Y duermo una hora, hasta las ocho y después media hora más hasta las ocho y media y otra media hora; entonces me levanto, me agarro con fuerza del mate y me quedo un rato largo mirando fijo por la ventana, sin ver casi las plantas del jardín, los brotes nuevos de la primavera, los zorzales juntando musgo para sus nidos, la gata que inspecciona rincón por rincón, como todos los días, asegurándose de que todo está en el mismo lugar que ayer… me perdí… Ah, sí, decía que me quedo mirando fijo, igual que vos ahora que, mientras yo puse piloto automático y divagué un rato por nuestra rutina diaria, seguís absorto con el mismo gesto, la mano sobre el volante, sin decidirte a arrancar.

Esta vez se te fue la mano, ya hace como veinte minutos que estamos acá estacionados y la calle está oscura y cada vez pasa menos gente, también con este día horrible quién tiene ganas de salir, y el que tiene ganas de salir no puede porque no tiene ni para el colectivo, y mejor quedarse en casa porque estar afuera es cada vez más peligroso.

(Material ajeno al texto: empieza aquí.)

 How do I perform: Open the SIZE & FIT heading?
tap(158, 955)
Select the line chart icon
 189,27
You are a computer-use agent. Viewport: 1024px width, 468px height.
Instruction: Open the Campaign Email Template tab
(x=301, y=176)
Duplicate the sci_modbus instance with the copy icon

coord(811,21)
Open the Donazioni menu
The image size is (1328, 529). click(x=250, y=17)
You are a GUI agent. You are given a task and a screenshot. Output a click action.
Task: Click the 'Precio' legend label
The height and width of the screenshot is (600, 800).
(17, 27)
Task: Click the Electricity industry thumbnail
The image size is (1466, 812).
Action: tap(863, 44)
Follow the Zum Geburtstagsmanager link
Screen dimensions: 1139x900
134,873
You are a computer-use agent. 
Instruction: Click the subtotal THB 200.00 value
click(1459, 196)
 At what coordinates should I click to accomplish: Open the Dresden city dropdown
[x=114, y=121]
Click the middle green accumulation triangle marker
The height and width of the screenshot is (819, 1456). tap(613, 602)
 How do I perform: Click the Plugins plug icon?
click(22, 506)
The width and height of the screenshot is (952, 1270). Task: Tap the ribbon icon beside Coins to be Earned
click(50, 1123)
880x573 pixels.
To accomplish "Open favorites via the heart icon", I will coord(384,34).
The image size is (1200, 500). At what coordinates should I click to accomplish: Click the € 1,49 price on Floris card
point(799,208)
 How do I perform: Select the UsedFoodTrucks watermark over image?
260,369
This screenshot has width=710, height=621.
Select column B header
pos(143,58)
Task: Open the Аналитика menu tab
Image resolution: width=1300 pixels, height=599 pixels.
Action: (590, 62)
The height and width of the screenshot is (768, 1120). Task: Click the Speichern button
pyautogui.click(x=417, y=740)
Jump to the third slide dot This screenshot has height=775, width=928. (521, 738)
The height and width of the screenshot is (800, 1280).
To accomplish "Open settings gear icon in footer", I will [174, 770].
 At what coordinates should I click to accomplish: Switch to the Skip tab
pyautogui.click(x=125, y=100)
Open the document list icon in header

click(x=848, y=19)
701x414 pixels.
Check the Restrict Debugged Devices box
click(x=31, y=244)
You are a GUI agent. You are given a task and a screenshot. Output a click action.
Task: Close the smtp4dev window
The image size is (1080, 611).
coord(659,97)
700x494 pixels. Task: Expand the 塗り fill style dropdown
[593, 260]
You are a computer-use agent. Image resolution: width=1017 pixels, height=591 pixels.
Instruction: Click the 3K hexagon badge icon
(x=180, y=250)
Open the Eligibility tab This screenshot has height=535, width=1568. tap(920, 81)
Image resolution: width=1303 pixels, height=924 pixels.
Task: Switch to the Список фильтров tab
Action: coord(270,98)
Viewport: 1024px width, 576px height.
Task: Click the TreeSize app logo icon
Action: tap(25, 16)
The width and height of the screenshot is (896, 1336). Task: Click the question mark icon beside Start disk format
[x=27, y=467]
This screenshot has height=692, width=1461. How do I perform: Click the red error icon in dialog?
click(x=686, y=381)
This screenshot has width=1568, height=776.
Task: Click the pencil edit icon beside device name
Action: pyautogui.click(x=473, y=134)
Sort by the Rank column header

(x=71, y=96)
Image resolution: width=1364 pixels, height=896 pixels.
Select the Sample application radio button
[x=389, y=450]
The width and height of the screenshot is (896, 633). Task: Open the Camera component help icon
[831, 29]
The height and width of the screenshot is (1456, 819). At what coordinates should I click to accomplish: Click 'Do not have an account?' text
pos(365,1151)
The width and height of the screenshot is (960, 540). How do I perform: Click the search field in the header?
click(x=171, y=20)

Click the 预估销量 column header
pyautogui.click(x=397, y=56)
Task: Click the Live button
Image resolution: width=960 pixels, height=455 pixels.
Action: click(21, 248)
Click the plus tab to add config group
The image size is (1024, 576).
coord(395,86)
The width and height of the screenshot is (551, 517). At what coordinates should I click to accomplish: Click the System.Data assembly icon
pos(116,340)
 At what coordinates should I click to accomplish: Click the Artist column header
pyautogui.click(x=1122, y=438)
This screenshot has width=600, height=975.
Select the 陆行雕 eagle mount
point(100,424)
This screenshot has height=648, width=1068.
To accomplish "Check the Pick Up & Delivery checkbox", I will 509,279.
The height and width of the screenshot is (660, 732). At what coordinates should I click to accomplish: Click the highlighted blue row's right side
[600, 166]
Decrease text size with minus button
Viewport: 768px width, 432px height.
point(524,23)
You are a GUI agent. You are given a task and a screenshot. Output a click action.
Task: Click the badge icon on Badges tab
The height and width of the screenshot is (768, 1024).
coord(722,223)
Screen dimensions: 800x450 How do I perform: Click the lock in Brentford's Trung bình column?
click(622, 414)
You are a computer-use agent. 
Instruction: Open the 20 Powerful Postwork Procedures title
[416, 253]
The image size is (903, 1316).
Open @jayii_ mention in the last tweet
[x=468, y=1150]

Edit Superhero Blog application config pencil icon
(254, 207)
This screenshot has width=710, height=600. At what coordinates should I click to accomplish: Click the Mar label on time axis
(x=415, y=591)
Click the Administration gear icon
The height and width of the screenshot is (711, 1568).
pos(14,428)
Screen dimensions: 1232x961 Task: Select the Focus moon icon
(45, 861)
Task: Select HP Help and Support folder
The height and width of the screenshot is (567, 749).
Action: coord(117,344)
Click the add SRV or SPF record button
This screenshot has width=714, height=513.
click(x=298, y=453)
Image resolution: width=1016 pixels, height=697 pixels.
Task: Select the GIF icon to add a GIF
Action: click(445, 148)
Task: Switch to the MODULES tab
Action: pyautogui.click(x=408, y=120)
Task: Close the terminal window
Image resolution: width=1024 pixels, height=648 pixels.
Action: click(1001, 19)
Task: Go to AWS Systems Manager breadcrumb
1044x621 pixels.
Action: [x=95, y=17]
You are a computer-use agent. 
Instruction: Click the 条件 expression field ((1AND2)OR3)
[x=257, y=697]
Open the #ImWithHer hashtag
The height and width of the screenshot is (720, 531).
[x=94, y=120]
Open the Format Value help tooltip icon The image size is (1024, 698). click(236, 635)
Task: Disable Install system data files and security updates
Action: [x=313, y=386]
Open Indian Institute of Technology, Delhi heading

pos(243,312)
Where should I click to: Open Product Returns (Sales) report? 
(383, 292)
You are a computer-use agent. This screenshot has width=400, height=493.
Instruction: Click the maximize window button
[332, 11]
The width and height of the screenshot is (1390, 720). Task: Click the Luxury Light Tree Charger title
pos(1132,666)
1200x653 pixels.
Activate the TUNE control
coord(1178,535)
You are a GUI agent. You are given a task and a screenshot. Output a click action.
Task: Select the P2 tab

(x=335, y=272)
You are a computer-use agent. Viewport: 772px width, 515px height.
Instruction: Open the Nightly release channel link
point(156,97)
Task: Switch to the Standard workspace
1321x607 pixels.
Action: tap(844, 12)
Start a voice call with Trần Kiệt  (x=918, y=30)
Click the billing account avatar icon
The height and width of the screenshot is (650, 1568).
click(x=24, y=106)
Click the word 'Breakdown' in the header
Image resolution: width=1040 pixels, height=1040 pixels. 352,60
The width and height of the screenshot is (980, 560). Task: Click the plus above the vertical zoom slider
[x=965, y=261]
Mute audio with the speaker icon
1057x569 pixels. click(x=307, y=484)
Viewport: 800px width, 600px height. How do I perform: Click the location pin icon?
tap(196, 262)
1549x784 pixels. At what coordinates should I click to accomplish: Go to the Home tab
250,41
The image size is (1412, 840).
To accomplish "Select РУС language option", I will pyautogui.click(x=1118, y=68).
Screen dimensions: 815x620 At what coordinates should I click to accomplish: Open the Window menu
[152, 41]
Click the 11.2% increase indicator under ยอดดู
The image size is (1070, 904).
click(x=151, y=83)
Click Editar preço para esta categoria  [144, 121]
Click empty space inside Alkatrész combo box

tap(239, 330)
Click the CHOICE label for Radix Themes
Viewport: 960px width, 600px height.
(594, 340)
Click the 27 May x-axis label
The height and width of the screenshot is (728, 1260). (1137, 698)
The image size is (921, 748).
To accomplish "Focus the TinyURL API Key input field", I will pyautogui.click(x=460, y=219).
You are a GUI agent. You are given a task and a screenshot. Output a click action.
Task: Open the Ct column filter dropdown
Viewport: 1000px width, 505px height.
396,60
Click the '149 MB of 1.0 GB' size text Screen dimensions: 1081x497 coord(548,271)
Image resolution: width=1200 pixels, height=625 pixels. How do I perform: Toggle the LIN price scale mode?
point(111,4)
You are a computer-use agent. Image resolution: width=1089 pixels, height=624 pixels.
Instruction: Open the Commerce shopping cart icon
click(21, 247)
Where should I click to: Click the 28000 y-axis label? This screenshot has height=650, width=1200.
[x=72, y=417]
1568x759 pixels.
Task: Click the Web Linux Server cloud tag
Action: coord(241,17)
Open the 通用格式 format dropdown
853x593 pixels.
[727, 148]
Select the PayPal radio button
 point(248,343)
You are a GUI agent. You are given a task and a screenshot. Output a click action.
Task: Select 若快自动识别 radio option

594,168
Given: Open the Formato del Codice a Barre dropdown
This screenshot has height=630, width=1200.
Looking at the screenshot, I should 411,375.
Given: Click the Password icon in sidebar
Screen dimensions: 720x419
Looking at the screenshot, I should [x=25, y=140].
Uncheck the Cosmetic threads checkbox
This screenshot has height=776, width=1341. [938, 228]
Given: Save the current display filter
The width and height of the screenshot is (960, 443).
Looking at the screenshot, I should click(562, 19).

Prendo otro cigarrillo, abro un poco la ventanilla pero con esta humedad el humo quedará igual impregnado en el tapizado y después uno sube al auto y parece que estuviera entrando en un tugurio maloliente, porque el olor se concentra y después de varios días se vuelve ácido y penetrante y ya te dije que hay que aprovechar los días frescos y con sol para dejar las ventanillas abiertas para que se ventile. ¿Tendremos así los pulmones, como tugurios malolientes? Habría que dejar de fumar, digo habría como si hablara de otra persona, de otras personas. No digo tendría que dejar de fumar, digo habría porque así suena ajeno, no es para mí. Tengo, debo dejar de fumar. El pucho te arruina todo, la piel, las arterias, los pulmones, todo. Pero no puedo, no quiero, no tengo ganas. Vos también tendrías que dejar de fumar, porque fumás mucho más que yo y con tus antecedentes, es como jugarse la vida.
Qué raro que no encendiste ninguno todavía, estarás tan metido en tus divagues que ni cuenta te diste, porque generalmente nos contagiamos, yo prendo un pucho y vos otro, y viceversa.
Las gotas del árbol caen cada vez más espaciadas y por momentos salpican el parabrisas porque se levantó viento y las hojas se sacuden. Me parece que es viento del sudoeste entonces mañana va a hacer frío y el cielo se va a poner azul como me gusta y el viento pampero barrerá todas las nubes gordas y negras que cruzaban el techo de la ciudad esta tarde.

Me cansé de tu piloto automático, me doy vuelta y te miro, —bueno ¿vamos, o no vamos?
Podés seguir pensando en casa mientras yo hago la cena, digo con fastidio, porque ya sé que te vas a ir al living a enfrascarte en los programas de deporte, esos que yo detesto pero que a vos te fascinan.
¿Me estás escuchando? —insisto—, esta vez se te fue la mano, ¿te estás haciendo el sordo o qué? Tiro el cigarrillo por la ventanilla y me quedo mirándote fijo con ganas de gritar, pero me aguanto, te toco el hombro y nada.
Flor de encerrona te agarraste hoy —pienso—, y te toco la cara despacio.
Se cae, tu cara se cae, tu cabeza se cae sobre el volante y la mano también cae sobre la bocina que comienza a sonar rompiendo el silencio de la calle quieta. De tu boca entreabierta cuelga un hilo finito de saliva que moja tu pantalón. Y me quedo mirándote como una idiota, sin poder reaccionar, y lo único que me sale es pensar que te vas a perder el partido de fútbol que transmiten en directo esta noche por la tele.
En la radio está sonando ese tema que te gustaba tanto, el de la película “El guardaespaldas”, ¿te acordás?